CHILE



Passamos cerca de dez dias no Chile na virada do ano de 2019/2020. Foi uma viagem diferente das demais. Fui esperando reviver os dia de Montevideo e Buenos Aires, mas encontramos um país com arquitetura bem menos bonita, museus mais simplórios e numa crise constitucional. 


Provavelmente vejo uma crise constitucional de maneira diferente que alguém que não estude direito. Além disso a minha consternação veio após a leitura contemporânea dos livros "O Conto da Aia" e "Vox", ambos distopias em que as mulheres perderam os direitos até viverem em condições subumanas ou de submissão.  "Submissão" também é uma obra que serviu para me revelar como podemos chegar a um estado de direitos tolhidos. 

Acompanhávamos as notícias de que o Chile estava "pegando fogo", pessoas ficando cegas de bala de borracha e morrendo em protestos que pugnavam pela diminuição do preço da passagem de ônibus e aumentos das pensões e aposentadorias concedidas abaixo do salário mínimo. Quando a situação se amenizou compramos as passagens. Razoavelmente baratas.

Dia 26/12, estávamos tomando cerveja em um bar chamado "Chinchinero", sentados em cadeiras de jardim no gramado em frente ao bar, conversando à vista do Parque Quinta Normal, ao lado do Museu Nacional de Belas Artes, a curvatura da Terra permitia que escurecesse as 21h, mas perto das 20h passou o primeiro carro forte jorrando água para dispersar eventuais manifestantes. 

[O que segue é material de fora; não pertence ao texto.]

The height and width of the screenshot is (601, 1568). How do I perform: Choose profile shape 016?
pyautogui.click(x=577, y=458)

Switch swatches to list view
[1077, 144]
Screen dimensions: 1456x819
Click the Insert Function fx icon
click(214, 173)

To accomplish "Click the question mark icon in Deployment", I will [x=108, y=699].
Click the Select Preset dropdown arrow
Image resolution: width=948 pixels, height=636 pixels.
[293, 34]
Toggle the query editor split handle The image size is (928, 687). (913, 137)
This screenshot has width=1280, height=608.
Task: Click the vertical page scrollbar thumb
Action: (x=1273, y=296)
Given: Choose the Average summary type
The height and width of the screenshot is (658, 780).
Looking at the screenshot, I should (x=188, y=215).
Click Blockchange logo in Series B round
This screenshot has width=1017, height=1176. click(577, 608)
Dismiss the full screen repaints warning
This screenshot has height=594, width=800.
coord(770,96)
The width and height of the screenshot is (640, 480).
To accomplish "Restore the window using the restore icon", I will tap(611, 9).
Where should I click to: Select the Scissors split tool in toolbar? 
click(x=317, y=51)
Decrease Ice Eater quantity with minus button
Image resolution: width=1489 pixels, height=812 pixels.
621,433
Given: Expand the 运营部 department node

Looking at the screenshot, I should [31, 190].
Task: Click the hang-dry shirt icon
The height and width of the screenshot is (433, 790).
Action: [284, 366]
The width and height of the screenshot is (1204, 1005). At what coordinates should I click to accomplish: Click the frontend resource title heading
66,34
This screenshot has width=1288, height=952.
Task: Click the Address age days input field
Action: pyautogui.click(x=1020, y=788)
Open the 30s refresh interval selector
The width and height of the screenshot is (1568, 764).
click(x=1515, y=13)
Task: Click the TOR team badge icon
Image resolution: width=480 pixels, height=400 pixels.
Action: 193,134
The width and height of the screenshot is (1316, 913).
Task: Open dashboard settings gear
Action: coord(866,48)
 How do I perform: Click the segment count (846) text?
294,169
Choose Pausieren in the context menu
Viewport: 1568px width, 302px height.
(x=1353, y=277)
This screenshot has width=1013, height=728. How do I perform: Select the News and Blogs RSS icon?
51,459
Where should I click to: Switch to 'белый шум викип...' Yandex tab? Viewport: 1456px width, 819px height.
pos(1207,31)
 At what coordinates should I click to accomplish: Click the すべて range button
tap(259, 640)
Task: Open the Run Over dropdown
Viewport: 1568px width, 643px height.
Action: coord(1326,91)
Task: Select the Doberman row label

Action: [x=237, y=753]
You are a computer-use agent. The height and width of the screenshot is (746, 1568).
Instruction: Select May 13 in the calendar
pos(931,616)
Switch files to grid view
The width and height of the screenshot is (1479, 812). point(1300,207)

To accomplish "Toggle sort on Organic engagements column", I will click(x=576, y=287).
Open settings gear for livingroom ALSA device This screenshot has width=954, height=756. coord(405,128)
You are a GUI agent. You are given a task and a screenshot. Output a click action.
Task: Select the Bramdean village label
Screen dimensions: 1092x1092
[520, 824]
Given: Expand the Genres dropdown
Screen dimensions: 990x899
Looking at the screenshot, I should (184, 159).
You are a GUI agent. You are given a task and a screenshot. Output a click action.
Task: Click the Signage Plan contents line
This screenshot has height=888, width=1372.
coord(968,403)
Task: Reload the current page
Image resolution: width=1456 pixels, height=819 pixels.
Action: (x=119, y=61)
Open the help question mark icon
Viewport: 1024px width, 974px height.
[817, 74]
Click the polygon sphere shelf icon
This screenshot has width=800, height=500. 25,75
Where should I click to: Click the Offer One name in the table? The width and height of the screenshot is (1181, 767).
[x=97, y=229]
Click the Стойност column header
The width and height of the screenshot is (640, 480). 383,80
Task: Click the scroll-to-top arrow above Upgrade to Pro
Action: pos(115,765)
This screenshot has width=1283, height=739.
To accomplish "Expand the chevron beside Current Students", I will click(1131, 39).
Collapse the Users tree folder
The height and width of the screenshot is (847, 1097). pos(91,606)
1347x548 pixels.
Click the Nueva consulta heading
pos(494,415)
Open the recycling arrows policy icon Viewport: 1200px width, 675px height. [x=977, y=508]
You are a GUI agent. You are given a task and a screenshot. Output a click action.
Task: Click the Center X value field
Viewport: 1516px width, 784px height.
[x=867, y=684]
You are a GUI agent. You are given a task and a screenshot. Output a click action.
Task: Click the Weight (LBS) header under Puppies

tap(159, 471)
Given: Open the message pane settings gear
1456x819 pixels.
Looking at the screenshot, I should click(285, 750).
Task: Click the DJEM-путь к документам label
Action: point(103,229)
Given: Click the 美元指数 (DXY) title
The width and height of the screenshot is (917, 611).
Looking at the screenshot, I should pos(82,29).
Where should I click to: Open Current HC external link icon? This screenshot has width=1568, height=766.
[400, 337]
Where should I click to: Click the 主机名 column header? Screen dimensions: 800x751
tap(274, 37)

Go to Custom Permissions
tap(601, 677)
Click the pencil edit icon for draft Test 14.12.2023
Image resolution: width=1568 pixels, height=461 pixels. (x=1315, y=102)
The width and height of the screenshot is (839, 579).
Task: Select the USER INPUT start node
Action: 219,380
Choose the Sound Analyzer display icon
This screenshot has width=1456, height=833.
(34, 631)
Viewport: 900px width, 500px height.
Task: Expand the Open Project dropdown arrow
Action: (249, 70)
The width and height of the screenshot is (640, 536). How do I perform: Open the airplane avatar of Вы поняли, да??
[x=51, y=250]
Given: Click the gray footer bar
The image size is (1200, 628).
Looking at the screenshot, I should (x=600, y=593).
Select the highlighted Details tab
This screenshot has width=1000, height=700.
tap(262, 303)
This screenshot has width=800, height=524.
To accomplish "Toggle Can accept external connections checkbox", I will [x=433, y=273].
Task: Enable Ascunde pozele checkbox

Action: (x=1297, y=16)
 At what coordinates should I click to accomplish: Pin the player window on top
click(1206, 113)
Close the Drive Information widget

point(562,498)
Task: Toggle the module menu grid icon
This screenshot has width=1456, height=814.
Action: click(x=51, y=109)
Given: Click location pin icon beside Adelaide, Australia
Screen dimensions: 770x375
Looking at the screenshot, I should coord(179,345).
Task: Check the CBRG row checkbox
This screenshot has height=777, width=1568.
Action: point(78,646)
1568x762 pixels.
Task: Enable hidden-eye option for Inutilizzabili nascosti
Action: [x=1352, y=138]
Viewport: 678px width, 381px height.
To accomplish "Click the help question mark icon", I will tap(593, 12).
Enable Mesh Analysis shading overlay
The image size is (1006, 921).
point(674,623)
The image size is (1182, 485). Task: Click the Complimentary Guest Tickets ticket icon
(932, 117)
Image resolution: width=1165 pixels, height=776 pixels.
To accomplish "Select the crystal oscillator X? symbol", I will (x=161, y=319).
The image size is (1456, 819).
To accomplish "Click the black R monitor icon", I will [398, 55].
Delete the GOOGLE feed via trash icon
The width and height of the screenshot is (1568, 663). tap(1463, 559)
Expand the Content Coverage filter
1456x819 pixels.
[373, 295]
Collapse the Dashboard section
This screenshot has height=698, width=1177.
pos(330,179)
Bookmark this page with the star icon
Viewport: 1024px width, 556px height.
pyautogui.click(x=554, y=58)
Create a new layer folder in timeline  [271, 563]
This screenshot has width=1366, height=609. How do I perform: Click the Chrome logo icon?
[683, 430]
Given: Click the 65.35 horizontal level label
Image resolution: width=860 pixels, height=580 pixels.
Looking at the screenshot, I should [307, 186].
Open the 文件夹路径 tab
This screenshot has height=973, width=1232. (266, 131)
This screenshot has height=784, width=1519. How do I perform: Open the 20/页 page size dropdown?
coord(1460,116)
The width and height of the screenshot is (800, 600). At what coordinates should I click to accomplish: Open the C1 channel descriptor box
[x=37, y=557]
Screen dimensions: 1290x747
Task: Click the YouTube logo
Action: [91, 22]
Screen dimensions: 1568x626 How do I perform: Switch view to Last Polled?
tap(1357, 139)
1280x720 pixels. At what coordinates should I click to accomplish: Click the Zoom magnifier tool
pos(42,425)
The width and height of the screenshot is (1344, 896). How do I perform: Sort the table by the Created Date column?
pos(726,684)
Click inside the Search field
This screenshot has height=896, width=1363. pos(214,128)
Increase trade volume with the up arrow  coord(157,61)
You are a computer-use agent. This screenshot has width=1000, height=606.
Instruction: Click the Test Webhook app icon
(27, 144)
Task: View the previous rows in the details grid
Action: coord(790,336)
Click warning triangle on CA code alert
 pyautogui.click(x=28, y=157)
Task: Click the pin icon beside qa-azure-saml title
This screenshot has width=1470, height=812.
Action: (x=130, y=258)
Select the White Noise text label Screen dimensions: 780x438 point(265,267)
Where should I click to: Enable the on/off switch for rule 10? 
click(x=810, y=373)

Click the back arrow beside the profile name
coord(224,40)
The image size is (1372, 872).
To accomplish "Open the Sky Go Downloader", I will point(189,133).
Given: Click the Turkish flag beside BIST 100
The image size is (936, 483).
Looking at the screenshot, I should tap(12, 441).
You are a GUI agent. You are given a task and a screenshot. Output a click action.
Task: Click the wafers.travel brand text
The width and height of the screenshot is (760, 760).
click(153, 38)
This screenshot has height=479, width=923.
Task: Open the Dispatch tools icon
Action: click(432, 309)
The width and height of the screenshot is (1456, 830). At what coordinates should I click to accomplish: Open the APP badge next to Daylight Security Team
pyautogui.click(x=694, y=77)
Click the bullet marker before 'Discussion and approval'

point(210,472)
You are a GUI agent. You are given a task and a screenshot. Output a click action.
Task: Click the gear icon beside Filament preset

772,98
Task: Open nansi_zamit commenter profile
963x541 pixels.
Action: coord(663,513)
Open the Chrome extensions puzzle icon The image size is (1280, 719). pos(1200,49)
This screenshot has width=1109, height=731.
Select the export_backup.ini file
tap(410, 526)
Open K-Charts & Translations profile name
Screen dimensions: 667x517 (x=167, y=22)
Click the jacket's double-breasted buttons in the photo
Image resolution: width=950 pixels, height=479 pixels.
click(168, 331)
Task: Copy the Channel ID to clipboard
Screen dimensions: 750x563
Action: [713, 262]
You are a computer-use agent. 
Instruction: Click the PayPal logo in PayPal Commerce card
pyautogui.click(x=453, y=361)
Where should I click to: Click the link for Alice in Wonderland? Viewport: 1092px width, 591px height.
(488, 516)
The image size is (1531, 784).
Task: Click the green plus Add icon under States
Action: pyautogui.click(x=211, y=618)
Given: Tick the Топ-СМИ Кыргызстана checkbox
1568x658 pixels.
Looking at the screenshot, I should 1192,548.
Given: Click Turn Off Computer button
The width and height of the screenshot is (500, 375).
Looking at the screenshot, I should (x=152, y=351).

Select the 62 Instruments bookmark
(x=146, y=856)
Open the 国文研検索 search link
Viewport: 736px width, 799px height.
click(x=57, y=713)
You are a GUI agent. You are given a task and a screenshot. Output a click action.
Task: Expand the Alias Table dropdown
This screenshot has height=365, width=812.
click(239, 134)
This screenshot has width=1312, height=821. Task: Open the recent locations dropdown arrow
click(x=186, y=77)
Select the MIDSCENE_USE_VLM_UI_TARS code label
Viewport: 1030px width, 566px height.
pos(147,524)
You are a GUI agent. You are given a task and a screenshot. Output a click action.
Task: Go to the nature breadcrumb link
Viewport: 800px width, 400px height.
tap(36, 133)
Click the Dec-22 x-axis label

As garçonetes do bar gritaram para que entrássemos - deviam estar cansados de clientes que saíram sem pagar - e fomos direcionados para sentar na ala das crianças, decoradas com potes de picles gigantes decorados com cabeça de palhaço. O janelão nos permitia ver o a rota circular dos encouraçados já não tão verdes militar, mas pintados de várias cores a gosto dos manifestantes.
 
Eu havia me perdido do Marcelo, estava em choque sem estar com medo do que acontecia. A rotina chilena não chegava ao Brasil. O cozinheiro do bar me disse que isso acontecia todos os dias, o movimento havia diminuído em muito e uma das filiais havia fechado.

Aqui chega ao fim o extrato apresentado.